▶ Aufgabenstellung
Gib den folgenden Text zur Rezension von Christian Uhles Buch „Wozu das alles?“ vollständig und wortgetreu wieder.

▶ Dokumenttext
----------
Träumen Sie auch davon, etwas Sinnvolles zu schaffen, das die eigene Lebenszeit überdauert? Einen Besteller schreiben… das wär’s. Leider ist unserem Philosophen, dem Schwarzen Peter, nichts dergleichen gelungen. Deshalb arbeitet er zur Aufbesserung seiner Finanzen zwei Tage die Woche in einem Fahrradgeschäft. Zum Trost darf er die Bücher erfolgreicher Autoren rezensieren. Heute widmet er sich Christian Uhles Werk „Wozu das alles? Vor allem der Untertitel „Eine philosophische Reise zum Sinn des Lebens“ hat es ihm angetan.
Wozu das alles? Gute Frage.
----------
▶ Rohdaten
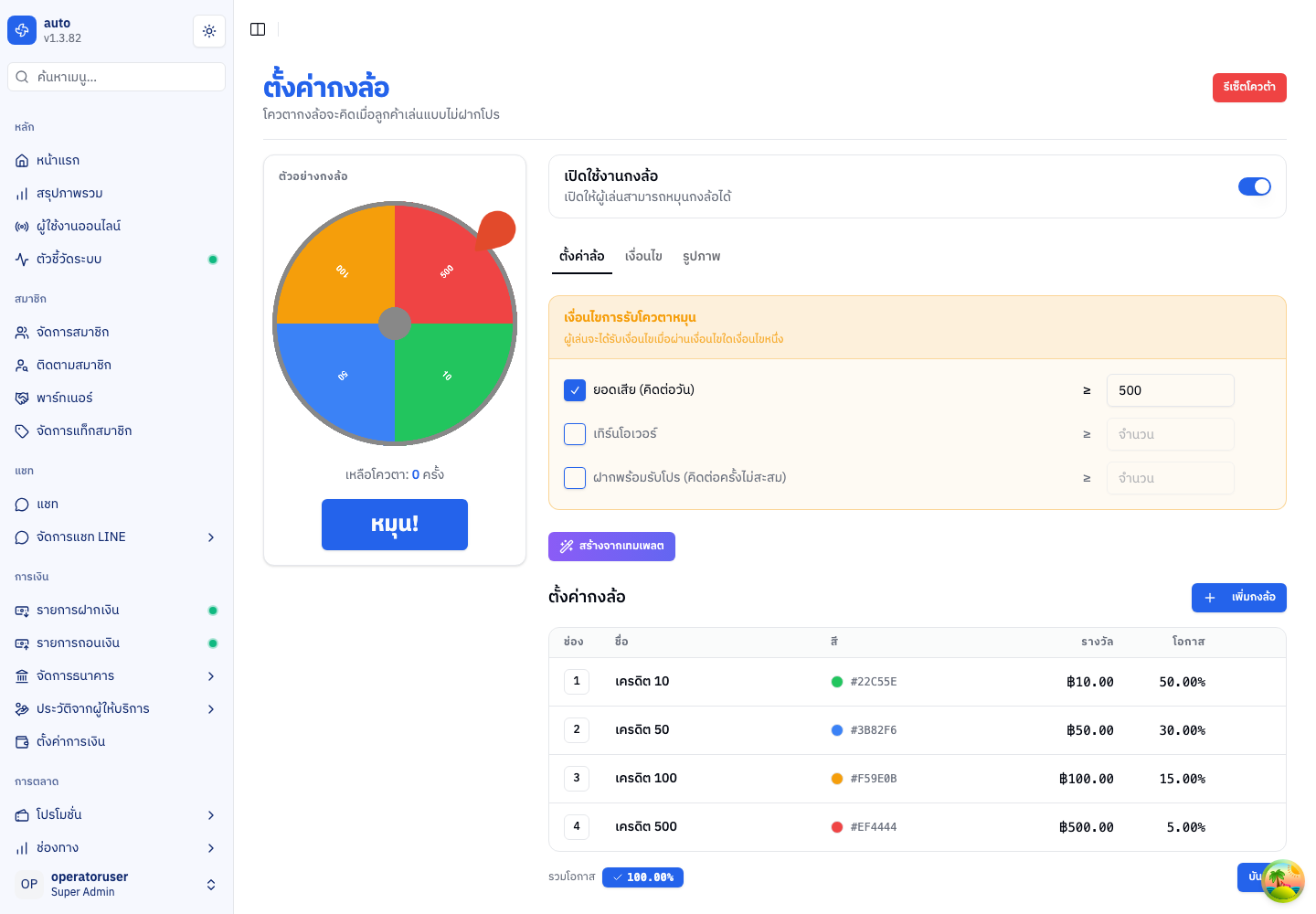1316x914 pixels.
Task: Click the red รีเซ็ตโควต้า button
Action: 1249,88
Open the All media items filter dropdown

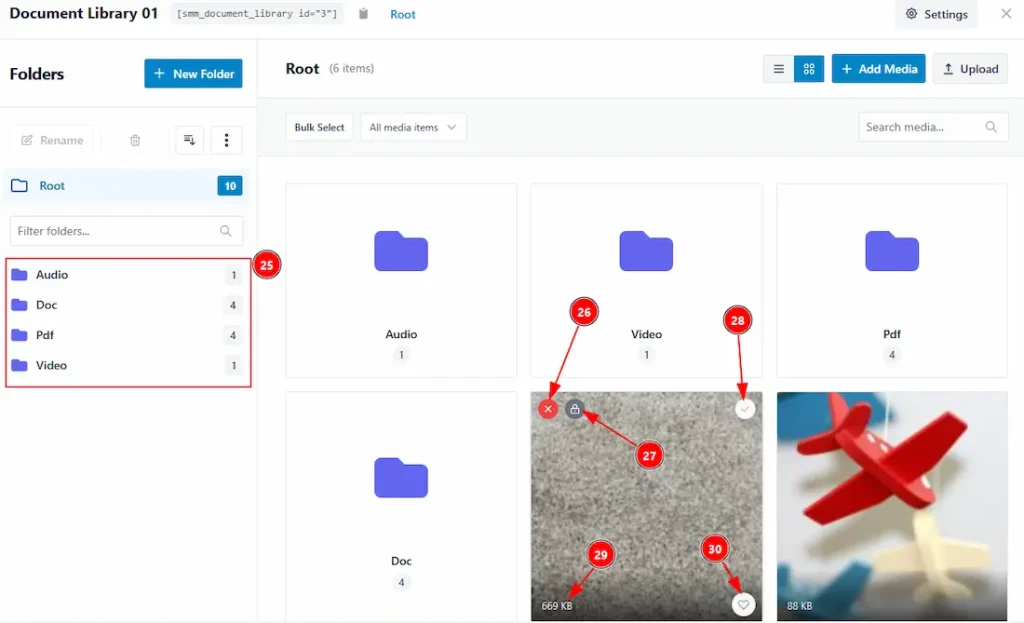[x=413, y=127]
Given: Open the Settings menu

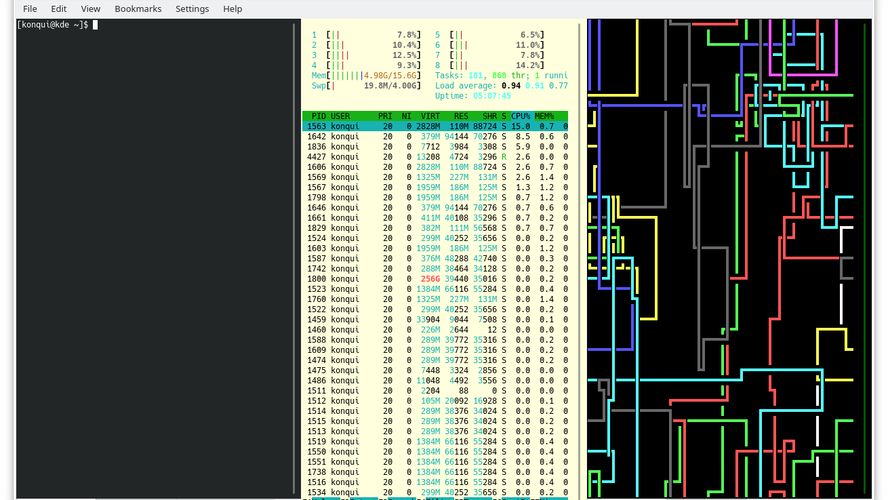Looking at the screenshot, I should point(192,9).
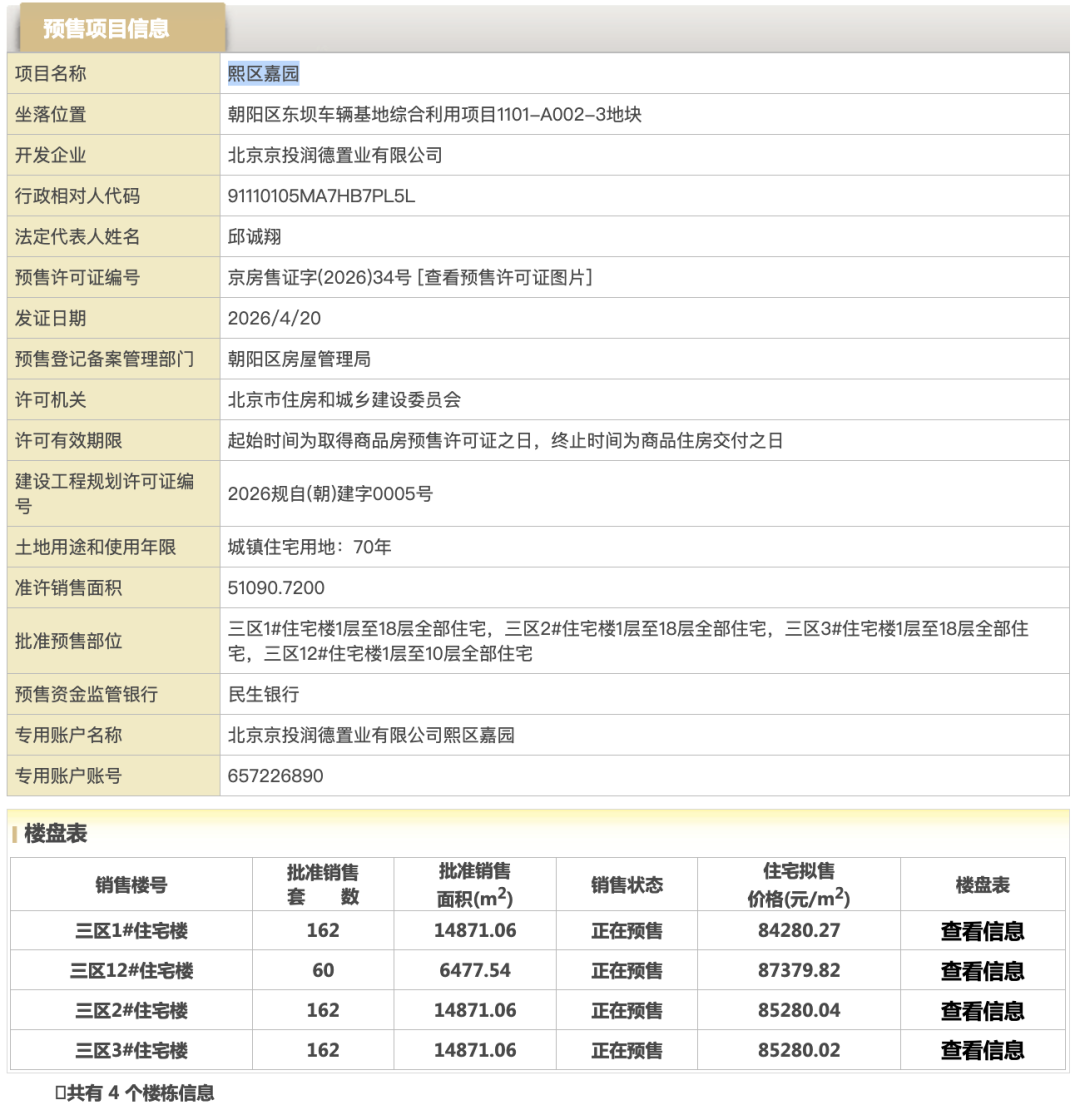Open 查看信息 for 三区3#住宅楼
This screenshot has height=1110, width=1080.
coord(982,1050)
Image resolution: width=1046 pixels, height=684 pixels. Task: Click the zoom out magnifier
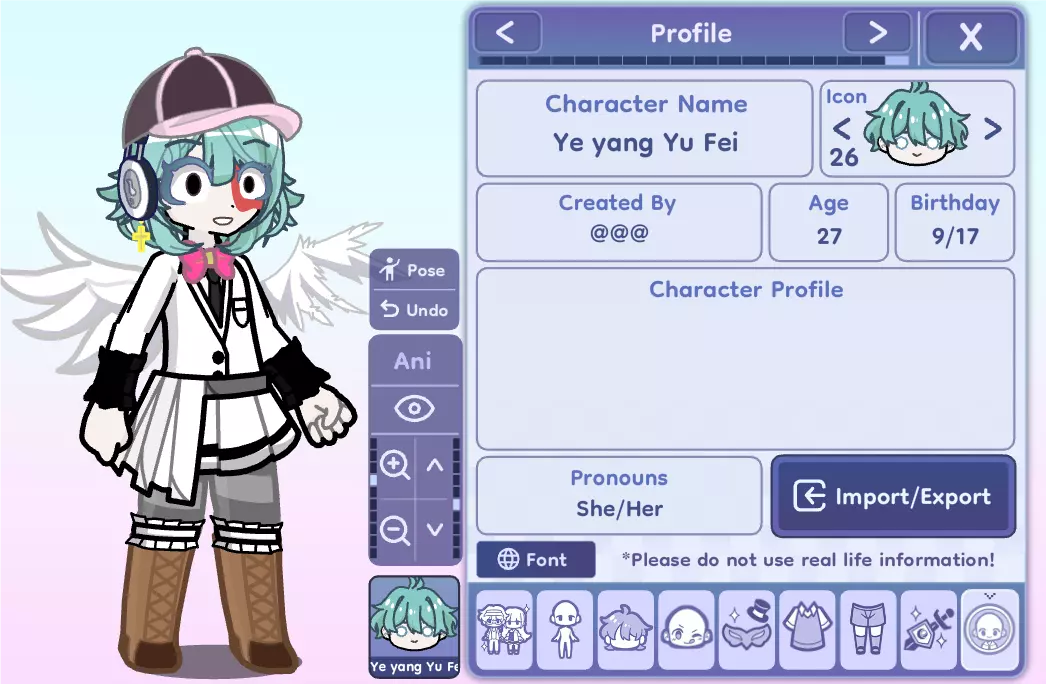[395, 531]
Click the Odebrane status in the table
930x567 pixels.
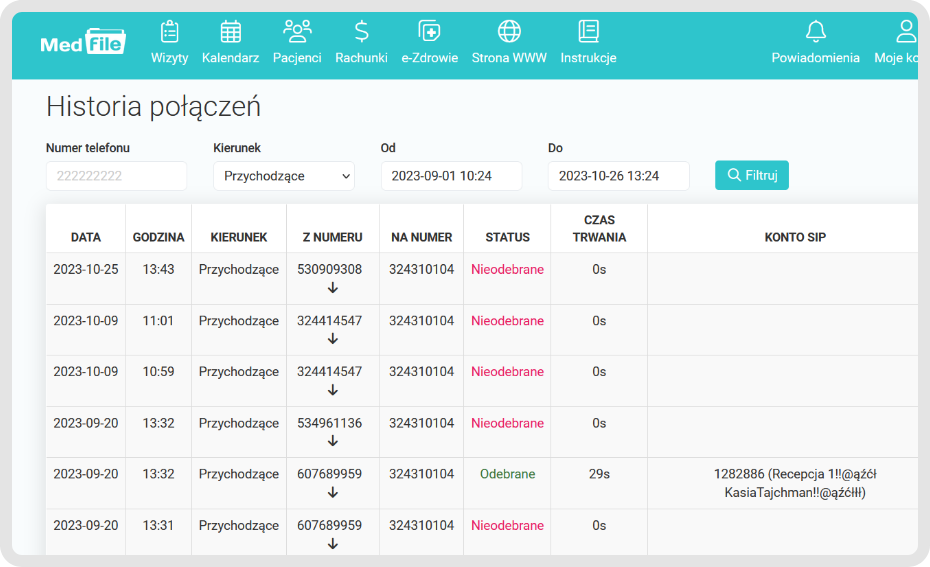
----------
▶ Erledigte Aufgabe
Träumen Sie auch davon, etwas Sinnvolles zu schaffen, das die eigene Lebenszeit überdauert? Einen Besteller schreiben… das wär’s. Leider ist unserem Philosophen, dem Schwarzen Peter, nichts dergleichen gelungen. Deshalb arbeitet er zur Aufbesserung seiner Finanzen zwei Tage die Woche in einem Fahrradgeschäft. Zum Trost darf er die Bücher erfolgreicher Autoren rezensieren. Heute widmet er sich Christian Uhles Werk „Wozu das alles? Vor allem der Untertitel „Eine philosophische Reise zum Sinn des Lebens“ hat es ihm angetan.
Wozu das alles? Gute Frage.